DATA PROVIDED:
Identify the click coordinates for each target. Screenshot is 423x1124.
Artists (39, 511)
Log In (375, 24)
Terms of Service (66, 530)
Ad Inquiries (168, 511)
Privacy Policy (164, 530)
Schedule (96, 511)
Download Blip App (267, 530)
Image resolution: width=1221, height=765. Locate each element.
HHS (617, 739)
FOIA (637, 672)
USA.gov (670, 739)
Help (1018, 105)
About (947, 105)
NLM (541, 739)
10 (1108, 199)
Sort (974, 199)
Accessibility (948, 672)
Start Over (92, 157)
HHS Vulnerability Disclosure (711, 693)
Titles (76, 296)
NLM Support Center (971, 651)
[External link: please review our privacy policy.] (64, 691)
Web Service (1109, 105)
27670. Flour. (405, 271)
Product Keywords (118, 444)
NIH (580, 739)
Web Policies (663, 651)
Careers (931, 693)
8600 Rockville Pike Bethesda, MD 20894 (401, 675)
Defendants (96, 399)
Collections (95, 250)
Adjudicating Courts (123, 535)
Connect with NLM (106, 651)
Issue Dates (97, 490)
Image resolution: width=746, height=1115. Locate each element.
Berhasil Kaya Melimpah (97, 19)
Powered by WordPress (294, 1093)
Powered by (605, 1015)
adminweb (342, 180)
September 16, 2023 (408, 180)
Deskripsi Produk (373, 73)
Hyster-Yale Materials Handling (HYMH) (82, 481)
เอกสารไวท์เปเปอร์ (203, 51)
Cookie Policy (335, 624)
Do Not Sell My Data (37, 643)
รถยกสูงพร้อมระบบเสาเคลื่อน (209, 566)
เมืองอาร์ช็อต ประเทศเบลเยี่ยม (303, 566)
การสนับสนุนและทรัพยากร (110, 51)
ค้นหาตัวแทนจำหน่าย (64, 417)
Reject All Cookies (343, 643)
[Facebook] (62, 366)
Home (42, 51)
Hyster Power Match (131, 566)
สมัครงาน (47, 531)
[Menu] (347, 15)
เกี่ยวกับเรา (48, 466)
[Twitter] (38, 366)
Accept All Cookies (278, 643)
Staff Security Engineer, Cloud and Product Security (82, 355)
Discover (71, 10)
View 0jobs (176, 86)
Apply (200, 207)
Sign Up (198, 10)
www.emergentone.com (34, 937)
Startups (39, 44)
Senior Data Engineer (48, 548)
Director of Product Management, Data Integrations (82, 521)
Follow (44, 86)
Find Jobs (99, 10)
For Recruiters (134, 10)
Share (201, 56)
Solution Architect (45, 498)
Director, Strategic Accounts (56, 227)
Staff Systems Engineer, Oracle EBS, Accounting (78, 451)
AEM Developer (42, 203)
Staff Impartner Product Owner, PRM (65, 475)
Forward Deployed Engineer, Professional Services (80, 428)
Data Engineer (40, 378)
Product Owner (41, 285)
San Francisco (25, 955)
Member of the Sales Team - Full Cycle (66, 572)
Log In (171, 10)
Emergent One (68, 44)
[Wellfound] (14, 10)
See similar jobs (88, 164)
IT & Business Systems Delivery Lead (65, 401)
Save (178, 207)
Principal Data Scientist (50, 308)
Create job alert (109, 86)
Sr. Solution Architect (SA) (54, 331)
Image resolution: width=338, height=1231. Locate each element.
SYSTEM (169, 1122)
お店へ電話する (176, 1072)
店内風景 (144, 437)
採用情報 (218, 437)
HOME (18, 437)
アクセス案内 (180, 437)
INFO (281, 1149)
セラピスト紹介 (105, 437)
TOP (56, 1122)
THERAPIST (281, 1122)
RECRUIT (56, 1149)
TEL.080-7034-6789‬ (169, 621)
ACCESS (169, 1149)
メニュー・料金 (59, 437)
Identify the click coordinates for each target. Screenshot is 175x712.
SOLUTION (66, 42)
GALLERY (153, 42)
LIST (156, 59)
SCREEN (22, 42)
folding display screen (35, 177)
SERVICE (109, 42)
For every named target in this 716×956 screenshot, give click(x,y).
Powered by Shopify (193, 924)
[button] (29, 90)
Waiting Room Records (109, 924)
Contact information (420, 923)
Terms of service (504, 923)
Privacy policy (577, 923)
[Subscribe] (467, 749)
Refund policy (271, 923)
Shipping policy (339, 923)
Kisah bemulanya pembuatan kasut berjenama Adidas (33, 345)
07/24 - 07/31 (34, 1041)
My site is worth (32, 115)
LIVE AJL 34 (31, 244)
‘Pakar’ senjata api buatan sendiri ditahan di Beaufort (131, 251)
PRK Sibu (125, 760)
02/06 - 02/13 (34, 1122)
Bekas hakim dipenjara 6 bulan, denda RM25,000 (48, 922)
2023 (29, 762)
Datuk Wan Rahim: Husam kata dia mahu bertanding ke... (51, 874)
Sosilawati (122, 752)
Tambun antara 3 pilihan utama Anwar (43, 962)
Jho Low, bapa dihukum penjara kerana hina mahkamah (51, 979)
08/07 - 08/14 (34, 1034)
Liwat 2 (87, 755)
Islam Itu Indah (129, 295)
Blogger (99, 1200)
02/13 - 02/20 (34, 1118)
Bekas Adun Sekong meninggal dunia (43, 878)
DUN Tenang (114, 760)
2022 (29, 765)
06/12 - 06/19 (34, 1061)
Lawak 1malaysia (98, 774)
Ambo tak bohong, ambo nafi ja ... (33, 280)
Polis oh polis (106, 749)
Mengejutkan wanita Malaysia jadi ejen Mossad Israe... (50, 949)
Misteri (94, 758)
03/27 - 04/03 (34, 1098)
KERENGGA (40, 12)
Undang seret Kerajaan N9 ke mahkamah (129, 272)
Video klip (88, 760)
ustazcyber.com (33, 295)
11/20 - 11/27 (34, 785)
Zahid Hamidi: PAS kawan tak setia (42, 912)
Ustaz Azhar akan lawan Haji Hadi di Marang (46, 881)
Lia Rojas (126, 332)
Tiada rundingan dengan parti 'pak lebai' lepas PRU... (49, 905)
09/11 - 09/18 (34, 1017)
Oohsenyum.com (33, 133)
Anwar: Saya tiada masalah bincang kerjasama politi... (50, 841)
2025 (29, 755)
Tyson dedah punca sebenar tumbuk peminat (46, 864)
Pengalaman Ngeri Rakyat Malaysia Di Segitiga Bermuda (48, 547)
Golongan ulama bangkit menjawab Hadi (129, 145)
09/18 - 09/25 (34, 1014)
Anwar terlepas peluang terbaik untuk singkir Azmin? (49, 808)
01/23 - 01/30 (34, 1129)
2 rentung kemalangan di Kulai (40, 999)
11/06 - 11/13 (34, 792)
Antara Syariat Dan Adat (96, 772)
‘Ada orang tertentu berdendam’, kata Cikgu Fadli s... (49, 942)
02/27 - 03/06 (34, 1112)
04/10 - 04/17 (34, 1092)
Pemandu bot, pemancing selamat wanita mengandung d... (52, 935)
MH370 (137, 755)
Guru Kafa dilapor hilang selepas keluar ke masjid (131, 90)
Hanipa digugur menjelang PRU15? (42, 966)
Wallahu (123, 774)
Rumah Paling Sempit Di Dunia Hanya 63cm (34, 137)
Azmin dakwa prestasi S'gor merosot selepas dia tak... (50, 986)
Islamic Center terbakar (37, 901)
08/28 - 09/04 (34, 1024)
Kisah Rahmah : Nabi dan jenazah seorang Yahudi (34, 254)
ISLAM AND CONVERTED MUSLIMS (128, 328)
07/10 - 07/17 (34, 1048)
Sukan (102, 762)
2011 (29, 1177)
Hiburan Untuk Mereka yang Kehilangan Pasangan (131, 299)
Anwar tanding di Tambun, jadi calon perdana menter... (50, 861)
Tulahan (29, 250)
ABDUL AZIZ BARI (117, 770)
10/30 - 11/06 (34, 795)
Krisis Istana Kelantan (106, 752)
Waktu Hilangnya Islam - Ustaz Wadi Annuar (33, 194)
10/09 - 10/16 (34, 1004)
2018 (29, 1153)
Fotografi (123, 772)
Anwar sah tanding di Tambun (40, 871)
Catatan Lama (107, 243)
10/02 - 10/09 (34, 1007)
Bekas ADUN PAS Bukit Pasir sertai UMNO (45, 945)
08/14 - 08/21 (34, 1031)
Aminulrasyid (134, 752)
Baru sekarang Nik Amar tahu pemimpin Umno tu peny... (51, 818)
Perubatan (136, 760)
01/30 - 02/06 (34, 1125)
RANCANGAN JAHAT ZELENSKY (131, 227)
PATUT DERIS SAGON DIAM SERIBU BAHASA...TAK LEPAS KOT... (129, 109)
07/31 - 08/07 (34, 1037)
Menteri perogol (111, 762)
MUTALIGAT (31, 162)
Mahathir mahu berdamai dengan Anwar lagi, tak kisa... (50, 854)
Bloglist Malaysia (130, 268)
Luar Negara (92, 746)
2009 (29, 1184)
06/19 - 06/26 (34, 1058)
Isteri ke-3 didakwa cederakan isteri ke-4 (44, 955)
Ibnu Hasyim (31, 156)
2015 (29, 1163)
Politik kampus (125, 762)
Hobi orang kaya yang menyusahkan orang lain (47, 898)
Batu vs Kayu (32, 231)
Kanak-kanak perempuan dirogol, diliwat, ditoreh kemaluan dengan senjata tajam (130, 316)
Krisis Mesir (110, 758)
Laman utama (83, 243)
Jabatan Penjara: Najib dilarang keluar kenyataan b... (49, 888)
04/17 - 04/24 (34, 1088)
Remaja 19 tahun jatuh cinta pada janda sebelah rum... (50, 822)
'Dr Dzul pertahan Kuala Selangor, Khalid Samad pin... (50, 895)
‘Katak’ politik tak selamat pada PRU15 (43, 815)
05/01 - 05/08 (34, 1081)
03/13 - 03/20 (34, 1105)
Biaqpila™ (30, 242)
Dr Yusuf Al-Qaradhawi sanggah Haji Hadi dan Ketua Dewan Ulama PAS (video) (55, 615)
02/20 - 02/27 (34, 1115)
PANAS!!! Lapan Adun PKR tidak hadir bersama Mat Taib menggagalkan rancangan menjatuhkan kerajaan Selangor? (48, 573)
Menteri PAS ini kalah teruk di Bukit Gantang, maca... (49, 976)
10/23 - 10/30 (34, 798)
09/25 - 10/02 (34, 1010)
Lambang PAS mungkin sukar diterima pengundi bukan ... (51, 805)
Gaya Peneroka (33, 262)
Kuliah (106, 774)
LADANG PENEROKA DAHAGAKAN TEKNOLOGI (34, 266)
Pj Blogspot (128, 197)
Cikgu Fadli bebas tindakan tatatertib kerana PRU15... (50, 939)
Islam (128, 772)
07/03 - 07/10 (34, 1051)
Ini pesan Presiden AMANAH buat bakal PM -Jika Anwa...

SHORT PROBLEM:
Reproduce the records between the line holding "[Twitter] (38, 366)" and the line holding "Senior Data Engineer (48, 548)", inclusive, keeping each request. Scale every coordinate in the answers by 2.3 and round to whole numbers, with halves rounded up.

THE RESPONSE:
[Twitter] (87, 842)
Accept All Cookies (639, 1479)
Staff Security Engineer, Cloud and Product Security (189, 817)
Discover (163, 23)
View 0jobs (405, 198)
Apply (460, 476)
Sign Up (455, 23)
www.emergentone.com (78, 2155)
Startups (90, 101)
Senior Data Engineer (110, 1260)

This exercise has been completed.